Continue o texto sobre a letra da canção «Que parva que eu sou!», dos Deolinda, a partir do ponto em que termina.

- [TEXTO APRESENTADO]
==*==

Ainda a propósito da letra da canção dos Deolinda “Que parva que eu sou!”

Antes de mais nada: os agradecimentos por ter publicado no Aventar a letra da canção dos Deolinda “Que parva que eu sou!” deveriam ser endereçados a quem fez a transcrição. Infelizmente encontrei-a por mero acaso e indecentemente limitei-me a fazer corte-e-cola sem atribuir os devidos créditos, sendo que agora, espalhada viralmente como se encontra, é impossível corrigir o disparate.

Igualmente por mero acaso dei com este comentário no blogue Cravo de Abril:

Afonso Gonçalves disse…

Uma canção que olha apenas para o umbigo da juventude da pequena burguesia que agora vê a gasolina mais cara e a prestação do carro em falta. Ainda há pouco tempo, riam-se dos marxistas como dinossauros atrasados, agora fazem estas figuras tristes!

Como estão longe de J. Afonso, J.M. Branco e do Fausto.

Pobre música e pobre letra.

E não posso deixar de responder alto e bom som: que parvo que ele é.

Ora expliquem-me lá onde está aqui a “pequena burguesia” preocupada com a gasolina e a prestação do carro. Para alguns idiotas o proletariado é que é, e não pode ter estudos para ser escravo. É desta esquerda que a direita precisa para continuar a fazer de nós parvos.

Sou da geração sem remuneração
e não me incomoda esta condição.
Que parva que eu sou!


Porque isto está mal e vai continuar,
já é uma sorte eu poder estagiar.
Que parva que eu sou!
E fico a pensar,
que mundo tão parvo
onde para ser escravo é preciso estudar.

Sou da geração ‘casinha dos pais’,
se já tenho tudo, pra quê querer mais?
Que parva que eu sou!
Filhos, marido, estou sempre a adiar
e ainda me falta o carro pagar,
Que parva que eu sou!
E fico a pensar
que mundo tão parvo
onde para ser escravo é preciso estudar.

Sou da geração ‘vou queixar-me pra quê?’
Há alguém bem pior do que eu na TV.
Que parva que eu sou!
Sou da geração ‘eu já não posso mais!’
que esta situação dura há tempo demais
E parva não sou!
E fico a pensar,
que mundo tão parvo
onde para ser escravo é preciso estudar.


Comments

  1. Filete says:

    Concordo inteiramente com as suas palavras!

  2. José Pereira (Eu Próprio no facebook) says:

    Acho triste estar a invocar grandes nomes para dizer tal parvoíce. Ou serei eu também o parvo?

  3. José says:

    Palmas para a canção dos Deolinda e assobios para essa trupe que pensa ter o monopólio da contestação. Na verdade, o que têm são mentes quadradas e slogans gastos, fora do tempo. Acabarão por extinguir-se, não tarda.

==*==

- [CONJUNTO DE LINHAS]
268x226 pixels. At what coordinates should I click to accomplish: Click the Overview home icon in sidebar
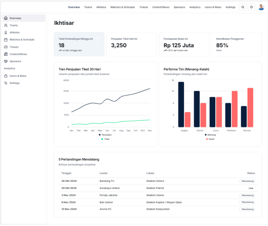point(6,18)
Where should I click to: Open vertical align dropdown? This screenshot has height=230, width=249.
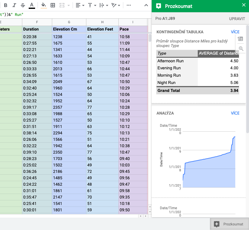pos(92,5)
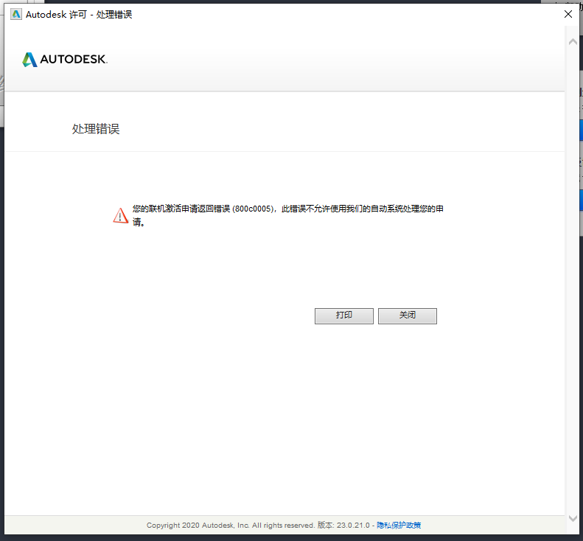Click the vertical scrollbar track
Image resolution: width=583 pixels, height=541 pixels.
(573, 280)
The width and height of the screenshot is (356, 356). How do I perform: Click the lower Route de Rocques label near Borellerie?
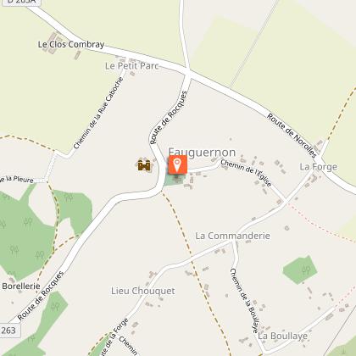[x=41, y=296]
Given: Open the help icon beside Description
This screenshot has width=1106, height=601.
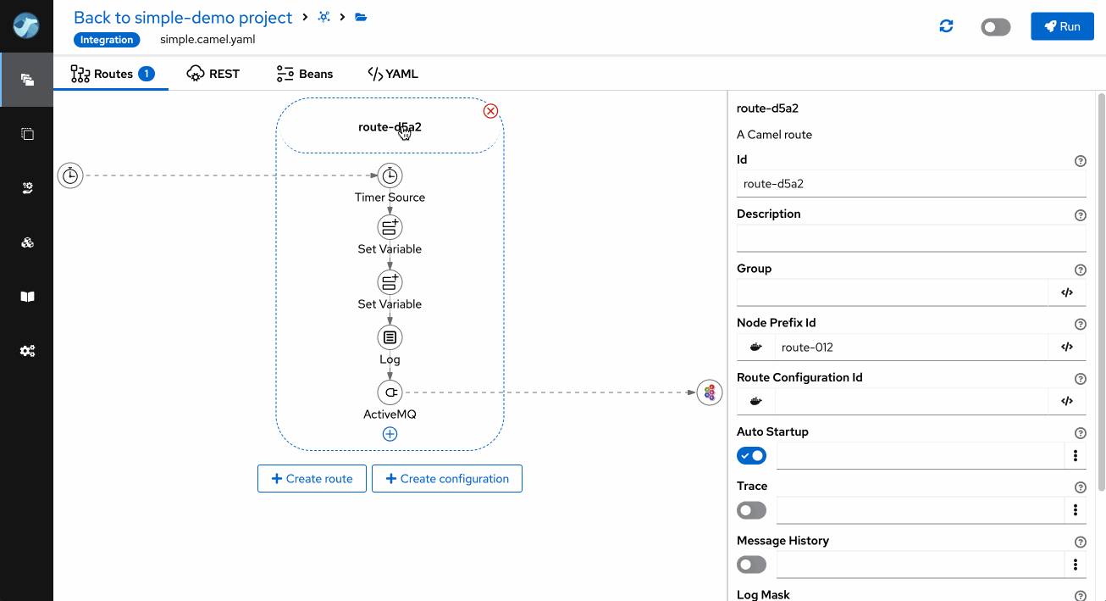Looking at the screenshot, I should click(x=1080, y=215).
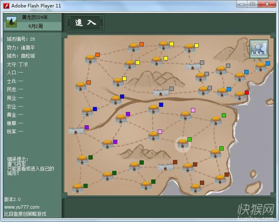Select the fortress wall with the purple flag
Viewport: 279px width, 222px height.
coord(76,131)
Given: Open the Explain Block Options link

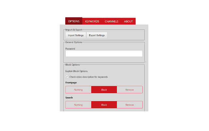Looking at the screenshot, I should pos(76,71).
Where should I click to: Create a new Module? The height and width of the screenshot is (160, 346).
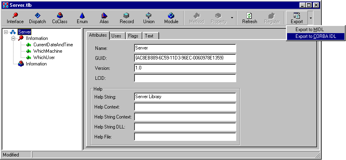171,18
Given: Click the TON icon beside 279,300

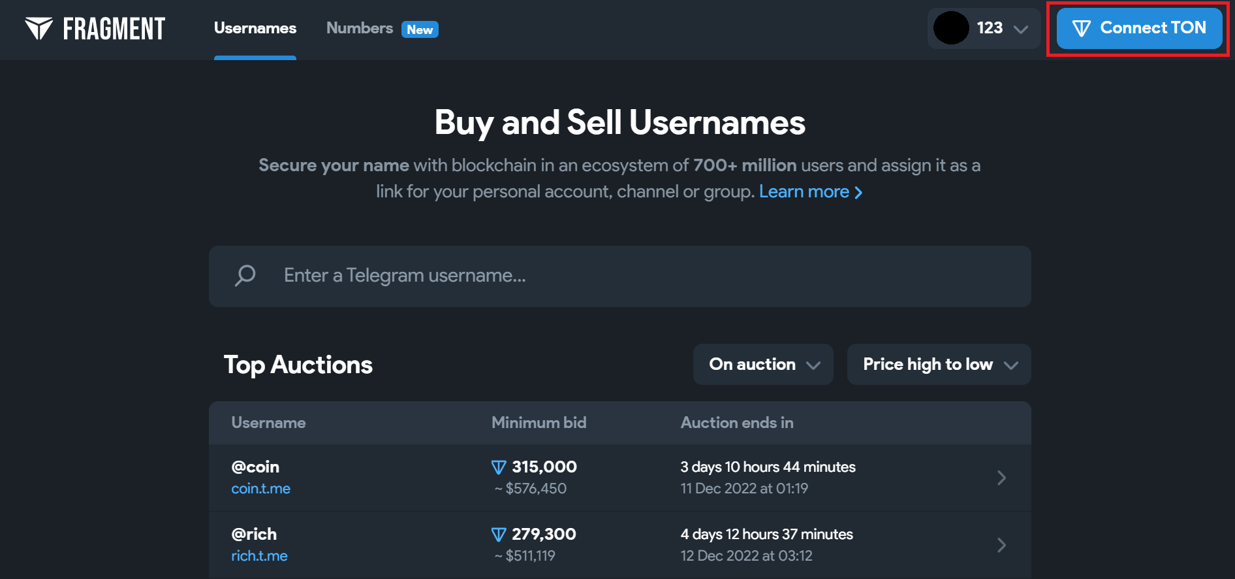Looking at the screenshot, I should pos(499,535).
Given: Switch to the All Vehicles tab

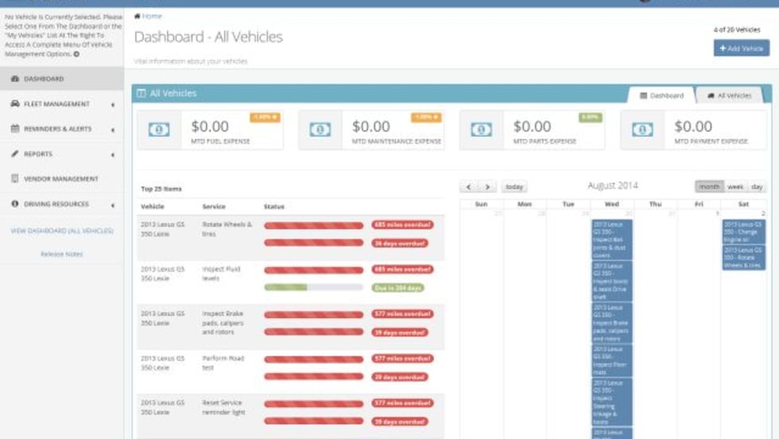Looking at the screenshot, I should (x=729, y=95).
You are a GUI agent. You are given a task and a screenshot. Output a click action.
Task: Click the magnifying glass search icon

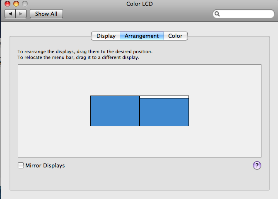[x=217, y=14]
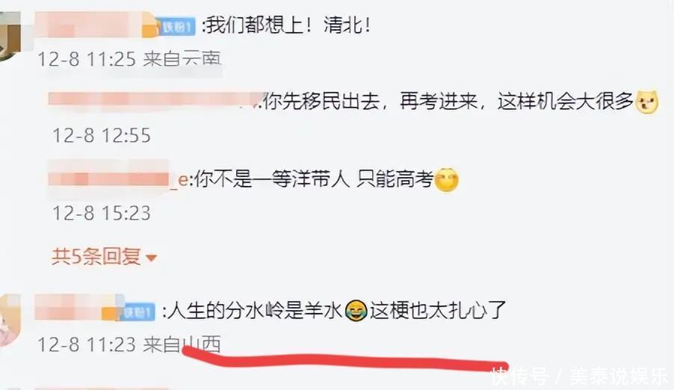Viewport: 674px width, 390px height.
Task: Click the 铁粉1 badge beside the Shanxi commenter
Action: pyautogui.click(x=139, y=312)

==*==

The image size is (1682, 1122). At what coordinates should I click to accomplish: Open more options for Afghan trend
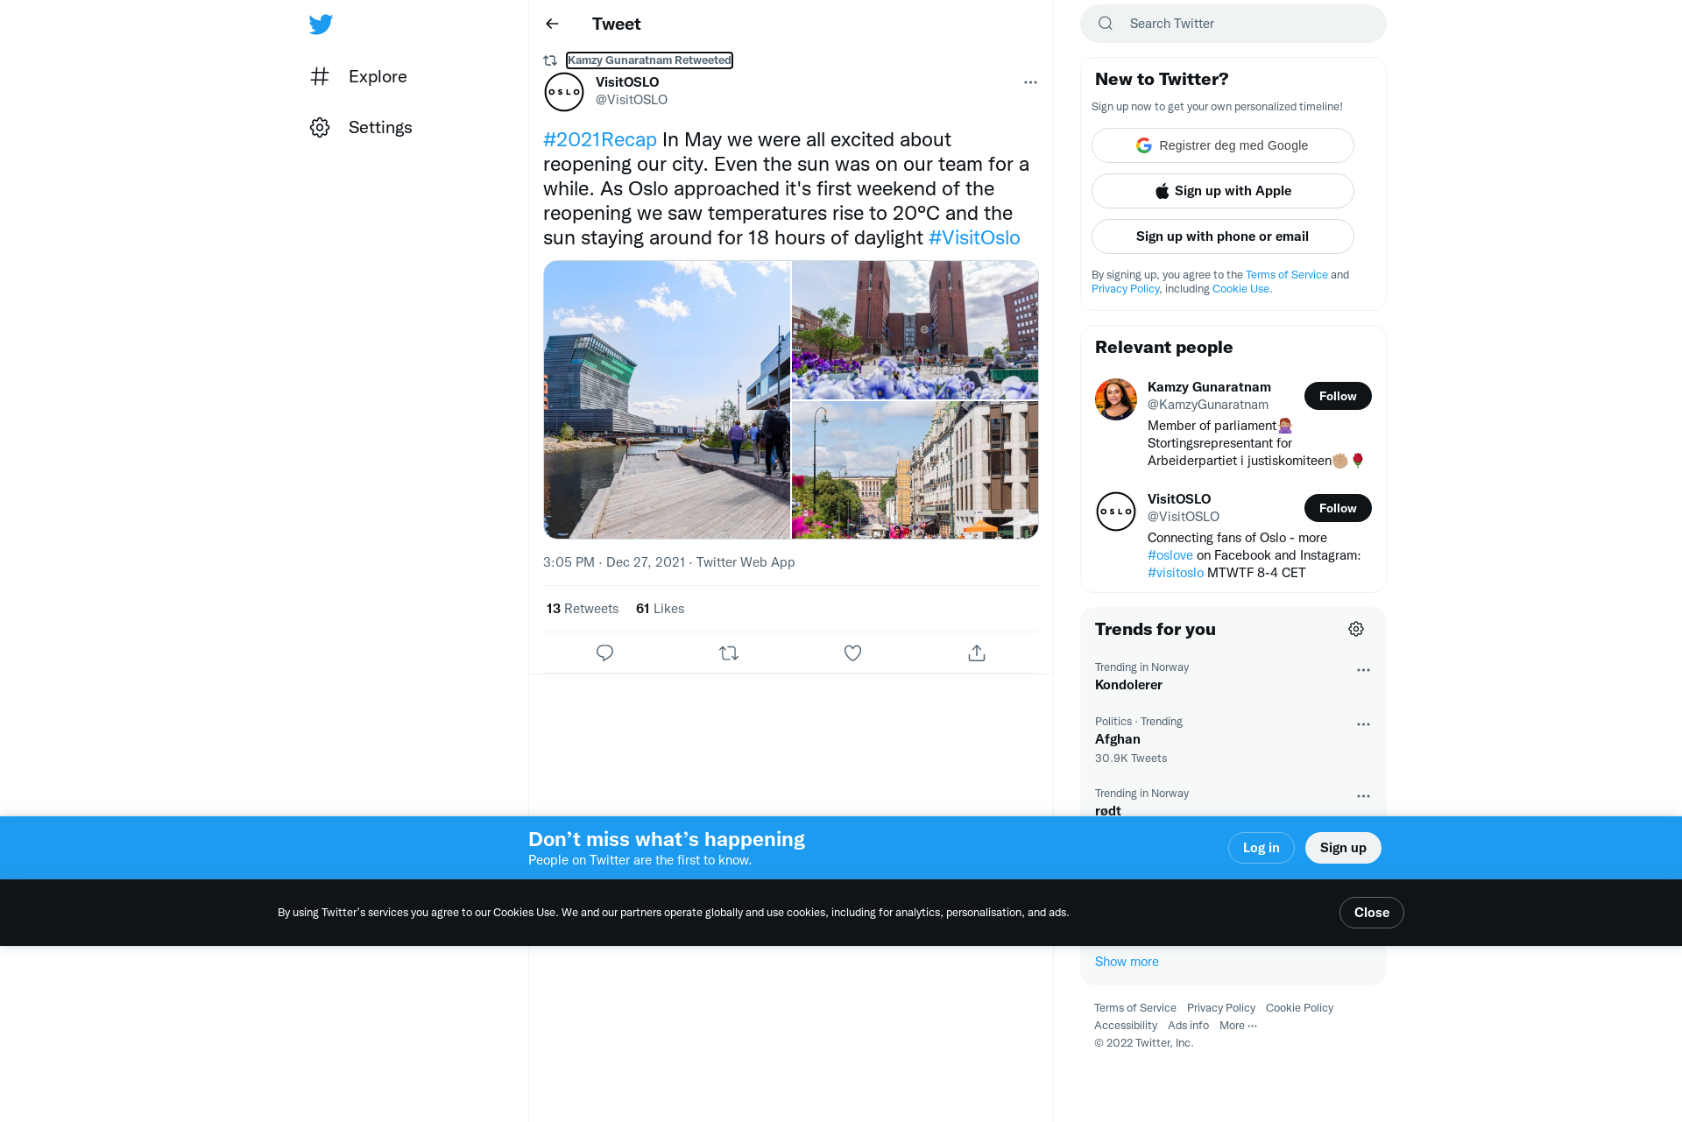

==*==

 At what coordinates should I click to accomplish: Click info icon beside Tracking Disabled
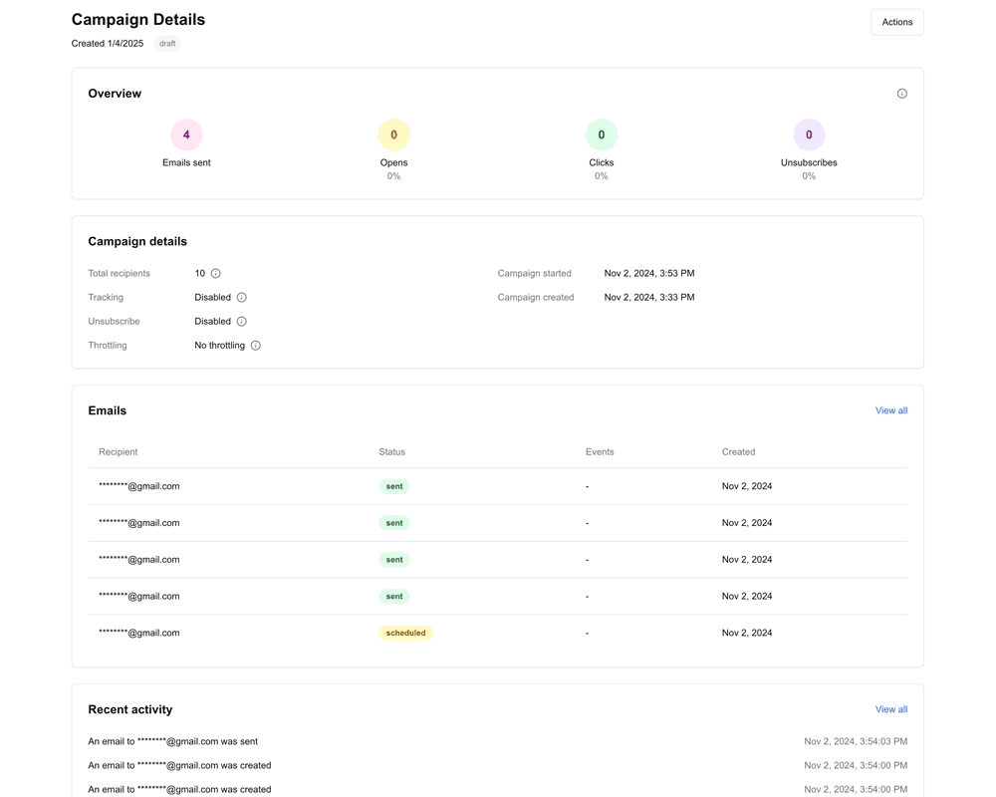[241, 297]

==*==

- [RESPOSTA AO EXERCÍCIO]
  4. Rodrigo Costa says:

    … Que conste, nem o Zeca Afonso nem o J.Mário Branco nem o Fausto viveram com dificuldades. E há muito menino que foi de “esquerda” porque os pais tinham “papel” para lhes sustentar os vícios. Assim que a idade foi passando, ou se reciclaram ou se tornaram ressacados, azedos —em muitos casos, feios—, porque ninguém é, sem factura, incoerente.
    Hoje, pensa-se que não é moderno, humano, quem não for de “esquerda” com vícios de “direita”, bissexual, homossexual, metrossexual, ou sofrer de uma anormalidade qualquer; mas sempre, sempre respaldados em quem lhes paga as contas.

    Aliás, o estado do país é devido, essencialmente, aos “militantes de esquerda”, porque foram eles que criaram as expectativas; foram eles quem fez crer que, mudados os “estatutos”, a “federação” modernizar-se-ia e a distribuição passaria a ser mais equitativa. Isto antes que fosse possível perceber-se que, de “esquerda”, não há ninguém, porque a esmagadora maioria vive obcecada pelo seu “naco”. E nunca foram menos segregacionistas dos que os de “direita”, funcionando, como sempre, em clã —alguém saberá dizer, com clareza, a que quadrante pertence a Ana Amaral, por exemplo?… Não pode. Porque a pose e o discurso são antitéticos; e eu fico-me pela ideia de que descende e é suportada por uma família economicamente confortável —podemos ser anjos ou parecer ser anjos, se nos atapetam os passos com jasmim e nos cuidam das penas.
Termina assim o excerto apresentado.